The following interpretation of detailed topographic map evidence is one of a series of essays describing similar evidence for all major drainage divides contained within the Missouri River drainage basin and for all major drainage divides with adjacent drainage basins. The research project is interpreting evidence in the context of a previously unexplored deep glacial erosion paradigm, which is fundamentally different from most commonly accepted North American glacial history interpretations. Project essays are listed on the sidebar category list under their appropriate Missouri River tributary drainage basin, Missouri River segment drainage basin (by state), and/or state in which the Missouri River drainage basin is located.

Introduction

The purpose of this essay is to use topographic map interpretation methods to explore the South Platte River-Arkansas River drainage divide area landform origins in northern El Paso County, Colorado. Map interpretation methods can be used to unravel many geomorphic events leading up to formation of present-day drainage routes and development of other landform features. While each detailed topographic map feature provides detailed evidence to be explained, the solution must be consistent with explanations for adjacent area map evidence as well as solutions to big picture map evidence puzzles. I invite readers to improve upon my solutions and/or to propose alternate solutions that better explain evidence and are also consistent with adjacent map area and big-picture evidence. Readers may do so either by making comments here or by writing and publishing their own essays and then by leaving a link to those essays in a comment here.
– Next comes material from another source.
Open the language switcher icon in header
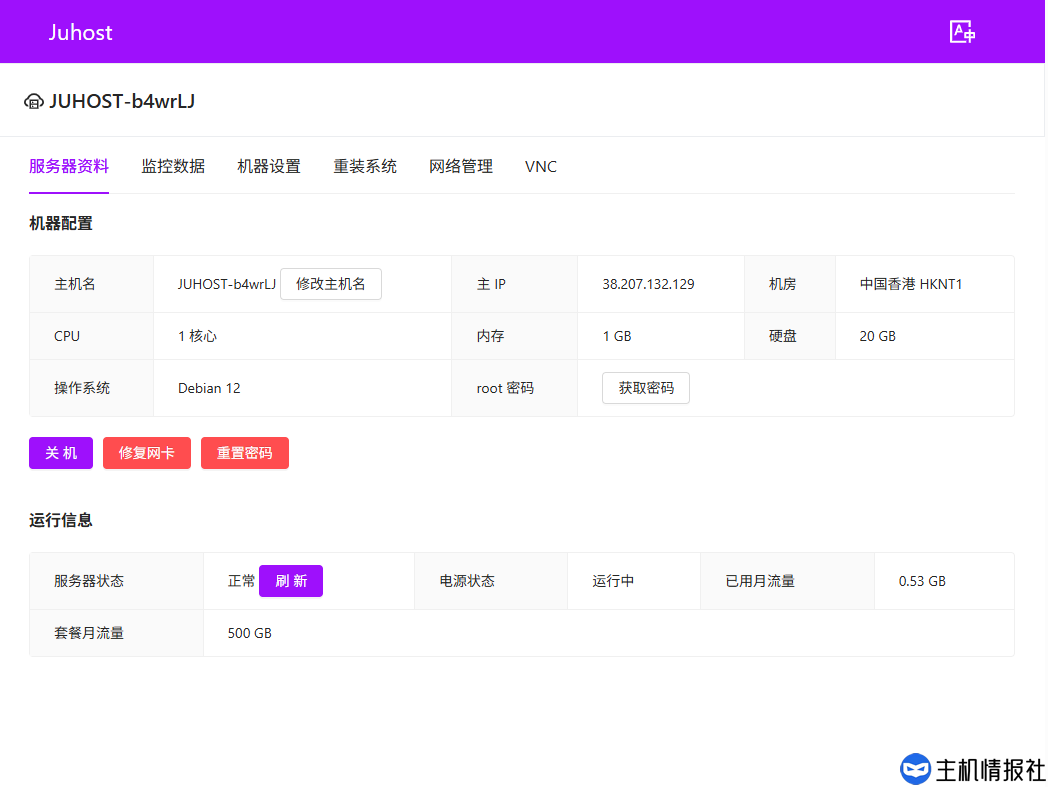The height and width of the screenshot is (787, 1048). click(962, 32)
This essay is also exploring a new geomorphology paradigm in which erosional landforms are interpreted as evidence left by immense glacial melt water floods. Implied in that interpretation is the immense floods were derived from a thick North American ice sheet that created a deep “hole” in the North American continent and also melted fast. The previously unexplored paradigm being tested in this and other Missouri River drainage basin landform origins research project essays is a thick North American ice sheet, comparable in thickness to the Antarctic ice sheet, occupied the North American region usually recognized to have been glaciated, and through its weight and erosive actions created a deep North American “hole”. The southwestern rim of that deep “hole” is today preserved in the high Rocky Mountains. The ice sheet through its weight and deep erosion (and perhaps deposition along major south-oriented melt water flow routes) caused significant crustal warping and tectonic change, through its action of melting fast produced immense floods that flowed across the continent, and through its action of melting fast systematically opened up space in the ice sheet created “hole” so headward erosion of newly developed north-oriented drainage systems captured immense south-oriented melt water floods and diverted immense melt water floods north into space the ice sheet had once occupied.
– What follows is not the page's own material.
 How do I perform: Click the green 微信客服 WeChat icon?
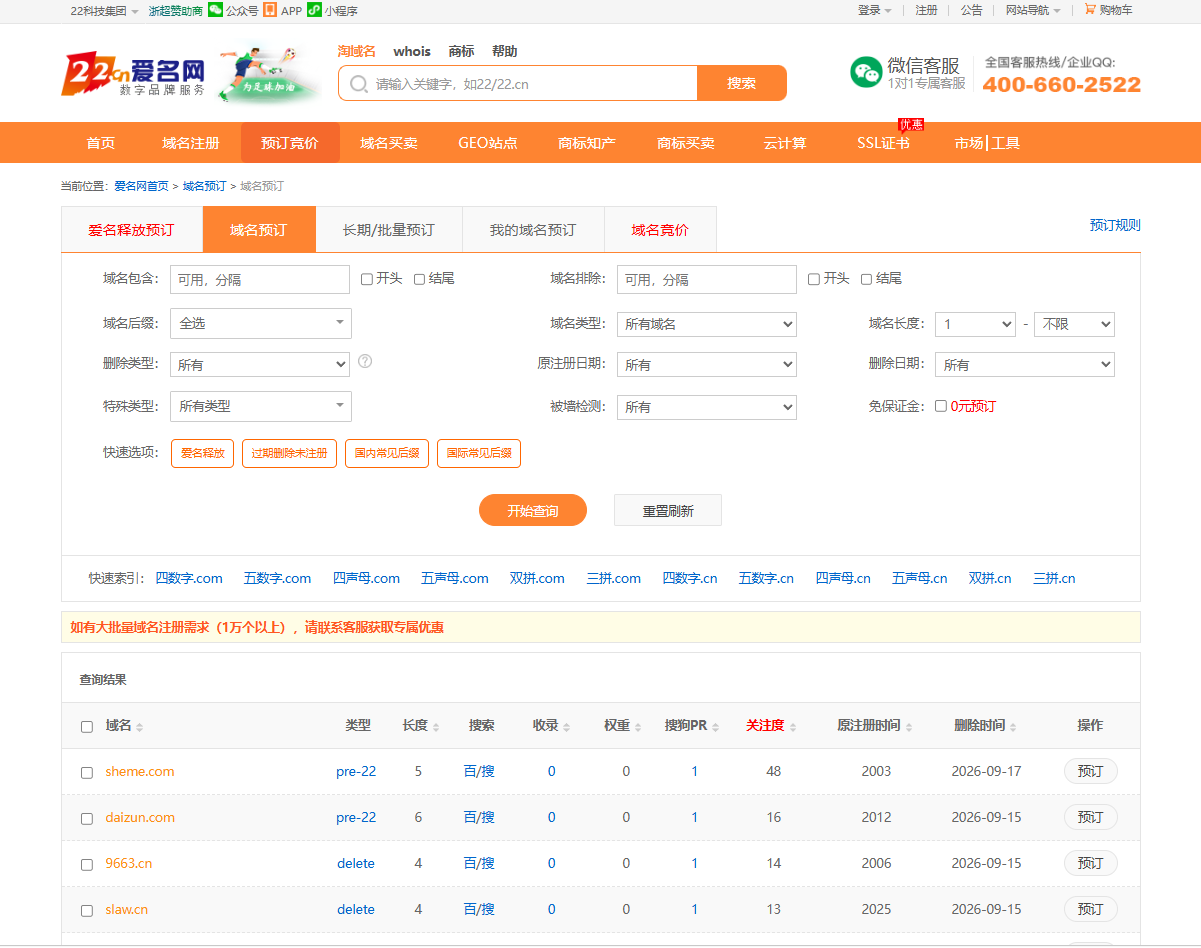coord(866,72)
If this previously unexplored paradigm is correct the geographic region explored by this essay should contain evidence of immense floods that were captured by headward erosion of new valley systems so as to cause the floods to flow in a different direction. Ability of this previously unexplored paradigm to explain South Platte River-Arkansas River drainage divide area landform evidence in northern El Paso County, Colorado will be regarded as evidence supporting the “thick ice sheet that melted fast” paradigm.

South Platte River-Arkansas River drainage divide area location map

Fig1 locmap

Figure 1: South Platte River-Arkansas River drainage divide area location map (select and click on maps to enlarge). National Geographic Society map digitally presented using National Geographic Society TOPO software.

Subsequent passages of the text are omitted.